Server component architecture

The Kosmos server component is a loosely coupled network of collaborating POJOs, wired together via the powerful Spring IoC container.

Figure 4.1. Kosmos server architecture

Kosmos server architecture

Obviously, the most important POJOs are the services themselves. As the monitored resources and their interfaces vary a lot, there is no uniform way for the concrete services to access them. Services use various techniques to get the information requested, ranging from simple web crawling to using remote APIs. The actual techniques are documented in the javadocs of the appropriate XxxServiceImpl implementation classes.

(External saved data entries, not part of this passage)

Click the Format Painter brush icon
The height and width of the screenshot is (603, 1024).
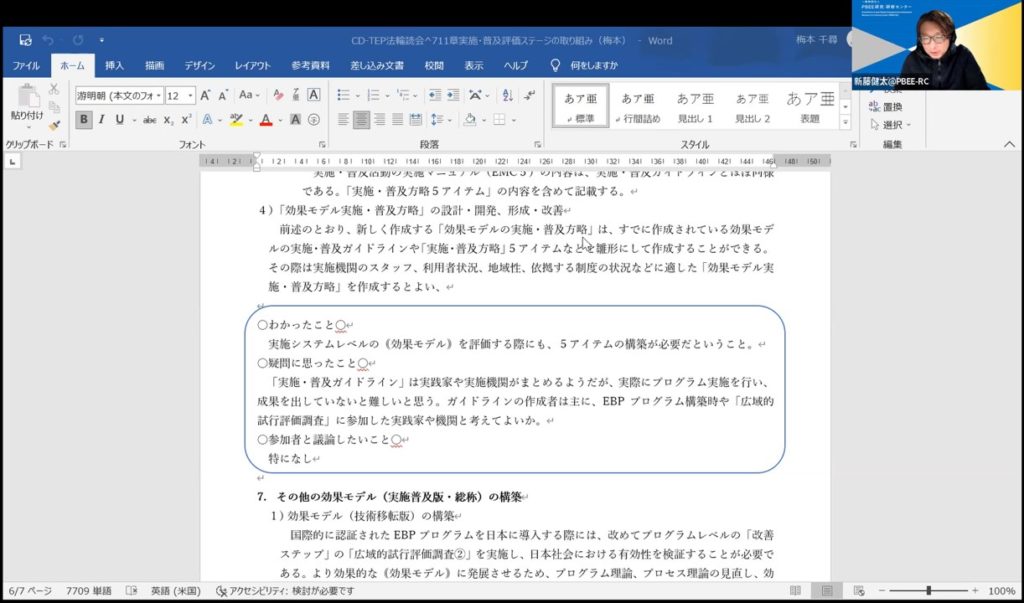pyautogui.click(x=55, y=127)
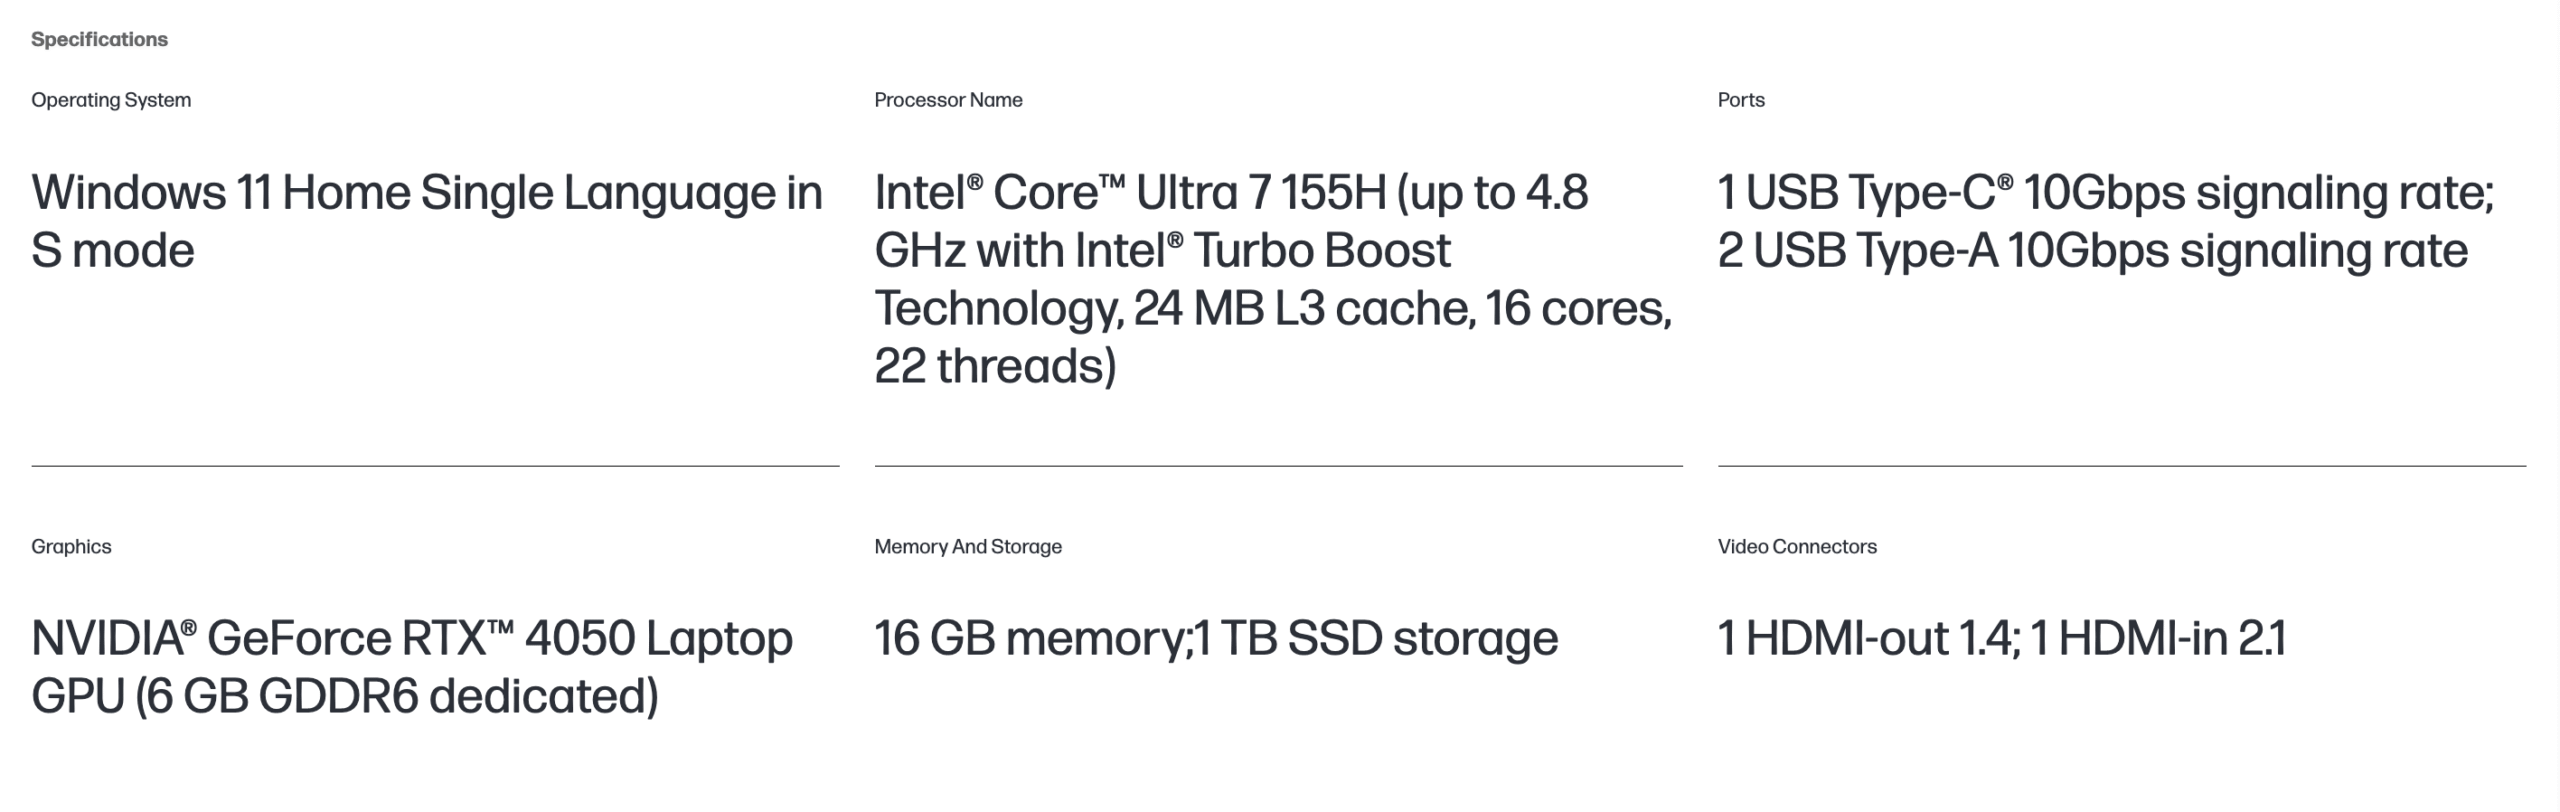Select the Ports label
Screen dimensions: 2560x812
(1741, 100)
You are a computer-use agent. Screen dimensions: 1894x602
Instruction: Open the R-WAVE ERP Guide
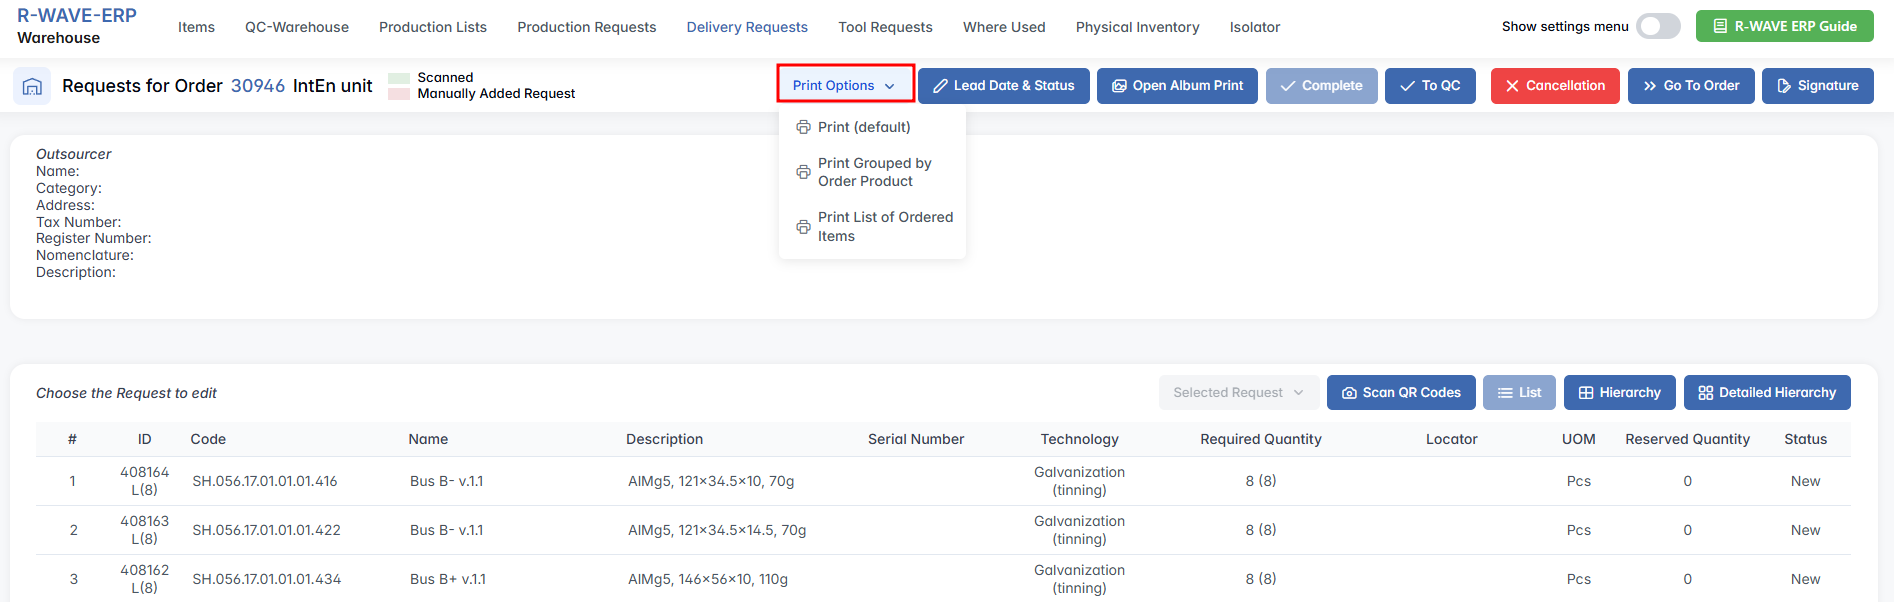tap(1784, 27)
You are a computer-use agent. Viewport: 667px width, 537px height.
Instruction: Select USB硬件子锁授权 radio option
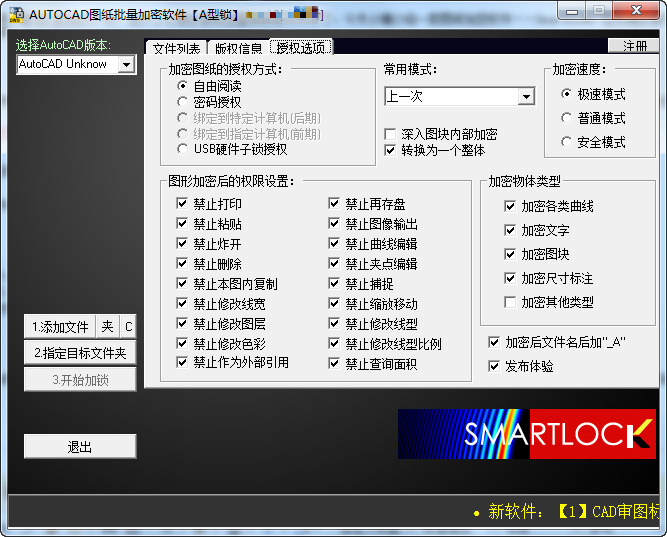click(x=232, y=149)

The common features of the services are factored out to the AbstractKosmosService class. This where the initialization and static content storage gets done. You should start learning the server component code by studying the javadocs of this class. Also, to understand the static store mechanism, please take a look at the StaticContentStore interface, and WebdavStaticContentStore as a sample implementation.

The service methods themselves are intercepted by a fairly simple AOP interceptor that stores service method results in an EHCache-based cache, keyed by the service method invocation arguments. If the same service method is invoked again with the same arguments, the interceptor tries to look up the return value in the cache first. It delegates to the service POJO only in case of cache miss. All this is completely transparent for the service POJOs.

There is another useful, infrastructure layer mechanism to achieve performance improvement: scheduled updates. Configuring the update trigger in kosmos-services-servlet.xml, you can schedule automatic service reloads at given periods or times. For example, you can schedule a very expensive Subversion repository traversal at 2 o'clock in the morning every day, so the portal will reflect up-to-date results by the time you get to your browser. Scheduling is done using the powerful Quartz library and gives you extreme flexibility.

From the server to the portlets, the data is transferred simply by instantiating the POJO classes in the hu.midori.kosmos.model package and sending them over the wire using Hessian.

Again, all this is very simple and lightweight.